Les affaires criminelles en cours démontrent combien l’aveulissement peut frapper jusque dans les prétoires dans les dossiers de viols d’enfants. L’indulgence pour les prédateurs de l’innocence y tranche avec la sévérité de certains procès politiques. Les exemples fourmillent.

Dans la région de Fécamp (Seine-Maritime), un médecin généraliste vient d’être mis en examen vendredi au Havre pour viol et agression sexuelle sur deux fillettes dans les années 1990, mais laissé en liberté. Placé sous contrôle judiciaire, il a gardé le droit d’exercer. La première plainte des victimes, devenues adultes, remonte à 2018. On peut déjà s’étonner qu’il ait fallu deux ans pour que l’auteur présumé d’un crime – le viol en est un, je ne me lasserai jamais de le répéter – soit mis en garde à vue la semaine dernière puis mis en examen. Le quotidien Paris-Normandie, qui relate la nouvelle, ne donne même pas le prénom du présumé violeur.

Ces viols auraient été commis lors de consultations dans le cabinet du médecin, pendant plusieurs années, alors que les patientes mineures n’étaient pas accompagnées d’un adulte.

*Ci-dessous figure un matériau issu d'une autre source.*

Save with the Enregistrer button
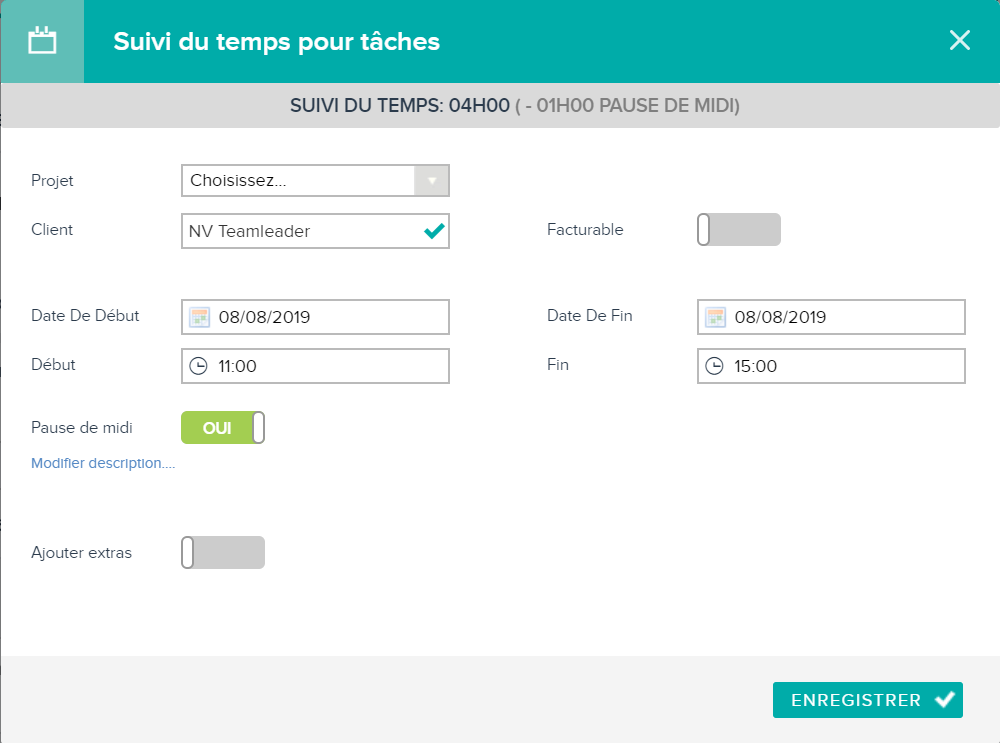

Joint à son cabinet par le journal , le médecin précise qu’il « n’est pas en état de parler. Il y a une enquête. Je n’ai pas le droit de m’exprimer, je dois laisser la police et la justice faire leur travail. Je ne dois pas m’en mêler ou dire quoi que ce soit qui puisse perturber ce qu’il se passe ». Comme le confirme l’intéressé qui demeure présumé innocent, le contrôle judiciaire n’inclut pas une interdiction d’exercer : « J’ai le droit de travailler », affirme-t-il. Par ailleurs, « j’ai le droit d’aller partout en France. Si jamais je vais à l’étranger, j’ai le droit. Il faut juste que je prévienne des dates auxquelles je pars et je reviens », indique le professionnel de santé.
Également sollicitée, son avocate « n’a pas souhaité s’exprimer pour le moment ».
Contacté, le président du conseil de l’ordre des médecins de Seine-Maritime, Dr Patrick Daimé, « ne souhaite pas faire de commentaires surtout quand il y a une procédure judiciaire en cours ».